Most Schools Are Under-Ventilated And That’s A Big Problem

Most Schools Are Poorly Ventilated––Why Are We Not Talking About This Before Reopening?

vents-in-schools-1
Scary Mommy and Chris Baldwin/Getty

Parents, students, and teachers are combatting so many personal, academic, and professional issues as schools begin to initiate their reopening plans. While some plans are stronger than others, and every state seems to be doing something slightly different (even from town to town, plans differ), there is one thing experts agree on — the need for clean air and proper ventilation in schools. 

After all, there is evidence that COVID-19 is airborne, and outbreaks have been traced to groups of people who congregate in poorly ventilated areas. Packing kids and teachers into poorly ventilated classrooms, hallways, cafeterias, etc., is something that should be avoided at all costs.

Even before COVID-19 was on our radar, a report from the U.S. Government Accountability Office found that 41% of public schools nationwide were using outdated HVAC systems, which can negatively impact air quality. Now that we are in the throes of a deadly pandemic, and also gearing up to send our kids back to school, this issue is more important than ever before. But, we know public schools are drastically underfunded, so the solution will not quick or easy, unfortunately.

* **PARTS OF THE EXERCISE**
- A) According to the article on school ventilation, why should packing kids and teachers into poorly ventilated classrooms, hallways, and cafeterias be avoided? Answer in one to three sentences.
- B) From the article on school ventilation, set down the passage starting with "Parents, students, and" and going on through "ventilation in schools.".

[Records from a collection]
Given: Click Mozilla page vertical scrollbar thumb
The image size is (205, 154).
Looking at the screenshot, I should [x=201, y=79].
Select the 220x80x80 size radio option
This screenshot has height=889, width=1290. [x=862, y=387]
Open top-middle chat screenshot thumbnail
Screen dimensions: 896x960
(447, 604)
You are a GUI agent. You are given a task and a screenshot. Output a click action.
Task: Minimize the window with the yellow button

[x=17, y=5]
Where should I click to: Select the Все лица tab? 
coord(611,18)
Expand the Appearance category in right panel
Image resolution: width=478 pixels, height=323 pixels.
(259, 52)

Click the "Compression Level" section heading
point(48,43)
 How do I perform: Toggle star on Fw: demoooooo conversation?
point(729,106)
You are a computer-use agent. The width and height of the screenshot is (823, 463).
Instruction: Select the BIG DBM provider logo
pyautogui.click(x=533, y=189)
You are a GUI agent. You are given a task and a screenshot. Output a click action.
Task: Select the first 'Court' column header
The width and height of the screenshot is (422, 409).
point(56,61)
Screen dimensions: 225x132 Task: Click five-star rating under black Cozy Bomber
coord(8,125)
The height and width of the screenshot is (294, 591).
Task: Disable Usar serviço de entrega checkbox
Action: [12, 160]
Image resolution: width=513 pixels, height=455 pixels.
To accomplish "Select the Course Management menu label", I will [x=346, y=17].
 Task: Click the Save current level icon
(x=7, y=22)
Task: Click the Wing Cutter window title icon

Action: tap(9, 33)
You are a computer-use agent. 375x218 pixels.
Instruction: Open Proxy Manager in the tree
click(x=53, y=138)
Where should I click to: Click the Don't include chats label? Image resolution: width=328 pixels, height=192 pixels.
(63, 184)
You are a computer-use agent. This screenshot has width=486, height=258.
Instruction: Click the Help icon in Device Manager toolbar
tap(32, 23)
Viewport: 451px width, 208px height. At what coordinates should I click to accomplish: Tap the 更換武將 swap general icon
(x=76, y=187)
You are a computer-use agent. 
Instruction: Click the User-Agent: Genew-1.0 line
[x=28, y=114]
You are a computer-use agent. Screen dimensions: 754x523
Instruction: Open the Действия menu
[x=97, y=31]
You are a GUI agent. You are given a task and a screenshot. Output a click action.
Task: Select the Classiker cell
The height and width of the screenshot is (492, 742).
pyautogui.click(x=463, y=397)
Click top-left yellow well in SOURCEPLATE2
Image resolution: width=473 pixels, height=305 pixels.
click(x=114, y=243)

* **ANSWERS TO THIS EXERCISE**
- A) There is evidence that COVID-19 is airborne. Outbreaks have been traced to groups of people who congregate in poorly ventilated areas.

- B)
Parents, students, and teachers are combatting so many personal, academic, and professional issues as schools begin to initiate their reopening plans. While some plans are stronger than others, and every state seems to be doing something slightly different (even from town to town, plans differ), there is one thing experts agree on — the need for clean air and proper ventilation in schools.